━━ Records provided
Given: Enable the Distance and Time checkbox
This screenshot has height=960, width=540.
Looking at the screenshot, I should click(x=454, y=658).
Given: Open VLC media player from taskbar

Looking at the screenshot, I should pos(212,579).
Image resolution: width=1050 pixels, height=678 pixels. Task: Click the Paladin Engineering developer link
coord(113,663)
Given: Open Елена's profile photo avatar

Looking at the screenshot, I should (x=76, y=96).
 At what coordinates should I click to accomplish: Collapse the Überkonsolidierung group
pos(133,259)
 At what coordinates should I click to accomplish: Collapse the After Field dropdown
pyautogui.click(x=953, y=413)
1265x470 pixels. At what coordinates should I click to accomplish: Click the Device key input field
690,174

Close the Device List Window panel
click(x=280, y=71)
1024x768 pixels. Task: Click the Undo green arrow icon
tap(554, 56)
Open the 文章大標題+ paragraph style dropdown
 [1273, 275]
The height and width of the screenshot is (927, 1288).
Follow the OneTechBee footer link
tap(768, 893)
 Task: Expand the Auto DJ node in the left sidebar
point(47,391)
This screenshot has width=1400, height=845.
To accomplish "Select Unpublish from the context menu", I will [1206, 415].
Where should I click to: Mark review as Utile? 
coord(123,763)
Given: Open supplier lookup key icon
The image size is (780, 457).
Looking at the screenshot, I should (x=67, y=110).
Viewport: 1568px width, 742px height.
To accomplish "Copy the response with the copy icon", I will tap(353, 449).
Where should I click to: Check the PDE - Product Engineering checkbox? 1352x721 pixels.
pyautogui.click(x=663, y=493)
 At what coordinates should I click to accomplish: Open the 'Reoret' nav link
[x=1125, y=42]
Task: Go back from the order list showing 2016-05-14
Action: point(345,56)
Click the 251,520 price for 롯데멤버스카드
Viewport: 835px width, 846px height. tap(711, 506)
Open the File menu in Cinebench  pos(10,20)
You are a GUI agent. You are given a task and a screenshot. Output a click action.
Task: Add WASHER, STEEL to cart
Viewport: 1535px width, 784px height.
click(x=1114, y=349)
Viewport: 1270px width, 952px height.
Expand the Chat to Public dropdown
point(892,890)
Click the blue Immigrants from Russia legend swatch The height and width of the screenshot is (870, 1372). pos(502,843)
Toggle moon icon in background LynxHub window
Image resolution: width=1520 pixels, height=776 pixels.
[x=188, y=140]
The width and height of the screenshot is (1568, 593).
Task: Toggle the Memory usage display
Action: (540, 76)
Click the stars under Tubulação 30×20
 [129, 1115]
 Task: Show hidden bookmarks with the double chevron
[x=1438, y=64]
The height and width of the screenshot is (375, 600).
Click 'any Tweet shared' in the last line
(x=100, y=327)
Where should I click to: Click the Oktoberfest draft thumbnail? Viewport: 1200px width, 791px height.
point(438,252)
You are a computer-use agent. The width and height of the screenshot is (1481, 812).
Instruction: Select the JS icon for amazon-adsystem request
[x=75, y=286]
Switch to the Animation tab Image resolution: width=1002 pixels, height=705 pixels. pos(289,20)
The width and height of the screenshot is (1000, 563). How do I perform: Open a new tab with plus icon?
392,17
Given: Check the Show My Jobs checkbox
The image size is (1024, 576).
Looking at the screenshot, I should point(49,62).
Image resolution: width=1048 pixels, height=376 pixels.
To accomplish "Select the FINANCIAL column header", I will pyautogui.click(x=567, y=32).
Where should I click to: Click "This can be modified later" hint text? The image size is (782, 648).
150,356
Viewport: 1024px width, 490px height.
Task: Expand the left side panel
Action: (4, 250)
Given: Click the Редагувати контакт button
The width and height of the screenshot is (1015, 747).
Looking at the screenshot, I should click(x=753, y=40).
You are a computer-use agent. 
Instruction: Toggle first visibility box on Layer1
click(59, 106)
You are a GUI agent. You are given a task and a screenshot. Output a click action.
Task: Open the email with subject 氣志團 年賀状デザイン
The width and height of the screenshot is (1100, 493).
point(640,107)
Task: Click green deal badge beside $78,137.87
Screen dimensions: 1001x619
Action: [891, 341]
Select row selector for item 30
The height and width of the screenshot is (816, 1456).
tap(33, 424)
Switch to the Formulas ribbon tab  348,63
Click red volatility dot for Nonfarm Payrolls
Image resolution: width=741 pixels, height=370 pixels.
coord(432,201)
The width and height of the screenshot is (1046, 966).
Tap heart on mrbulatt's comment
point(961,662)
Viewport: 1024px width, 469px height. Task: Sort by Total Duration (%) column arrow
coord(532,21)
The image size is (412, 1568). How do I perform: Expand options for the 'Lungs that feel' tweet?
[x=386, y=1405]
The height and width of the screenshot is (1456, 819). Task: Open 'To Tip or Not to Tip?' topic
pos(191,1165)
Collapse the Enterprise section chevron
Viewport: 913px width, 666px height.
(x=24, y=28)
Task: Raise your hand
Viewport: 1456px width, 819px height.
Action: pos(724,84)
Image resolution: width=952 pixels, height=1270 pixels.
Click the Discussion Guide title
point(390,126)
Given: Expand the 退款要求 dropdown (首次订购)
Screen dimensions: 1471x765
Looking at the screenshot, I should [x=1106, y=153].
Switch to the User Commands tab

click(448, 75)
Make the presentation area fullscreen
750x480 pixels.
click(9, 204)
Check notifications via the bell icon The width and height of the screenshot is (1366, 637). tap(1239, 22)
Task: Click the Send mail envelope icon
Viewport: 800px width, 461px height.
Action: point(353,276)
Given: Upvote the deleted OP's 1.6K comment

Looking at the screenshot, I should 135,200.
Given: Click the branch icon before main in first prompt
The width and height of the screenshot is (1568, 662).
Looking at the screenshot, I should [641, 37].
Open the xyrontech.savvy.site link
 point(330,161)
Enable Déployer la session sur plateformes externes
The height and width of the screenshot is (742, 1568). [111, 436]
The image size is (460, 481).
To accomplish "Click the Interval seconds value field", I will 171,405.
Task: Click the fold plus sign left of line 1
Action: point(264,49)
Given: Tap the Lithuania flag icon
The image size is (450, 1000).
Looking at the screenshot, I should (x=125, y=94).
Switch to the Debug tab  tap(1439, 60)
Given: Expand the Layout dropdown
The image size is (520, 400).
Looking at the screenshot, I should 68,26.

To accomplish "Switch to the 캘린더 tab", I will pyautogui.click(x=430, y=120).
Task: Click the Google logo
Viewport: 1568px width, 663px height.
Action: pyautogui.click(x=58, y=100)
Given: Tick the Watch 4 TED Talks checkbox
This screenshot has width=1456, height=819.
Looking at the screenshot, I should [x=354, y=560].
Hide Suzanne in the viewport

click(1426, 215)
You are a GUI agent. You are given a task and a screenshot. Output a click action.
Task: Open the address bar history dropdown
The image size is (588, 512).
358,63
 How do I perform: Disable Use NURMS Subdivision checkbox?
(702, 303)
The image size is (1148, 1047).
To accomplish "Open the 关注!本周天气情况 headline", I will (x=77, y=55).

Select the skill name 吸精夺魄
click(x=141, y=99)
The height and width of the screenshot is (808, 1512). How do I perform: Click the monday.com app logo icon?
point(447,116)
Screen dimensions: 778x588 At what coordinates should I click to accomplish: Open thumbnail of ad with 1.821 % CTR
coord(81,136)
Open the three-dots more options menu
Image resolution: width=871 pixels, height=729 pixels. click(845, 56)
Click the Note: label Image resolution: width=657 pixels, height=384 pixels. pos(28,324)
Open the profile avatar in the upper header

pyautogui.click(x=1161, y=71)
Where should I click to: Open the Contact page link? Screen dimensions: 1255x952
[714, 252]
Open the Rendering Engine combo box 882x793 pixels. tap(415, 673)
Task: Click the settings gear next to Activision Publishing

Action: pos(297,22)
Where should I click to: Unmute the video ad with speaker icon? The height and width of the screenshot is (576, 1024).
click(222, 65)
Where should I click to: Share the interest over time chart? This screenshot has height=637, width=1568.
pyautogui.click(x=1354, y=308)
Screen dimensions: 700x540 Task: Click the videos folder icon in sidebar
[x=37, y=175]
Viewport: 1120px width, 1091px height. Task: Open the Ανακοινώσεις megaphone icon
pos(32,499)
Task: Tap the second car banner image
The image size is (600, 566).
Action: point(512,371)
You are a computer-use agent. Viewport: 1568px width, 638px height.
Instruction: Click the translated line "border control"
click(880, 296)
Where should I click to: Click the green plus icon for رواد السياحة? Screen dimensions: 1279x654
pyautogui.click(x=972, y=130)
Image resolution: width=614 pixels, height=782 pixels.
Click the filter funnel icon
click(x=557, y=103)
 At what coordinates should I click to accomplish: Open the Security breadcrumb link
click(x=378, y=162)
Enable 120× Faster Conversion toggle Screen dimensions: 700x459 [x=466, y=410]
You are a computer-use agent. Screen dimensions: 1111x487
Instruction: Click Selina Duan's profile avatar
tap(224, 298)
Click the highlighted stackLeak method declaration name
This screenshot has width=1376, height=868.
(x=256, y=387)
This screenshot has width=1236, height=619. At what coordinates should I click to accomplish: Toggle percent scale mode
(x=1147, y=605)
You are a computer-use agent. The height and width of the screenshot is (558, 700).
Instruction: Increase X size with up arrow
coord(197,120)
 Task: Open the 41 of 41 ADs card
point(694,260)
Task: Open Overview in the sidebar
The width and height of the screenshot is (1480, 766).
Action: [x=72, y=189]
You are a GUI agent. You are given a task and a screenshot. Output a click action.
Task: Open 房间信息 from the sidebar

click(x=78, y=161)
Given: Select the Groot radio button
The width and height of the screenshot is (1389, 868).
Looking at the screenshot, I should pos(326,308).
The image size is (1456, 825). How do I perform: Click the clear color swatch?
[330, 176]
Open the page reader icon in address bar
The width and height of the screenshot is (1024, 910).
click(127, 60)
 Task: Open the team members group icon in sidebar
━━━━
Rewrite the lines starting at the one that contains "Click the stars under Tubulação 30×20" and ending after the one that contains "point(640,107)", swapping "thumbnail" for "preview". Leave everything else unchanged.

Click the stars under Tubulação 30×20
 [129, 1115]
 Task: Show hidden bookmarks with the double chevron
[x=1438, y=64]
The height and width of the screenshot is (375, 600).
Click 'any Tweet shared' in the last line
(x=100, y=327)
Where should I click to: Click the Oktoberfest draft preview? Viewport: 1200px width, 791px height.
point(438,252)
You are a computer-use agent. The width and height of the screenshot is (1481, 812).
Instruction: Select the JS icon for amazon-adsystem request
[x=75, y=286]
Switch to the Animation tab Image resolution: width=1002 pixels, height=705 pixels. pos(289,20)
The width and height of the screenshot is (1000, 563). How do I perform: Open a new tab with plus icon?
392,17
Given: Check the Show My Jobs checkbox
The image size is (1024, 576).
Looking at the screenshot, I should point(49,62).
Image resolution: width=1048 pixels, height=376 pixels.
To accomplish "Select the FINANCIAL column header", I will pyautogui.click(x=567, y=32).
Where should I click to: Click "This can be modified later" hint text? The image size is (782, 648).
150,356
Viewport: 1024px width, 490px height.
Task: Expand the left side panel
Action: (4, 250)
Given: Click the Редагувати контакт button
The width and height of the screenshot is (1015, 747).
Looking at the screenshot, I should click(x=753, y=40).
You are a computer-use agent. 
Instruction: Toggle first visibility box on Layer1
click(59, 106)
You are a GUI agent. You are given a task and a screenshot. Output a click action.
Task: Open the email with subject 氣志團 年賀状デザイン
The width and height of the screenshot is (1100, 493).
point(640,107)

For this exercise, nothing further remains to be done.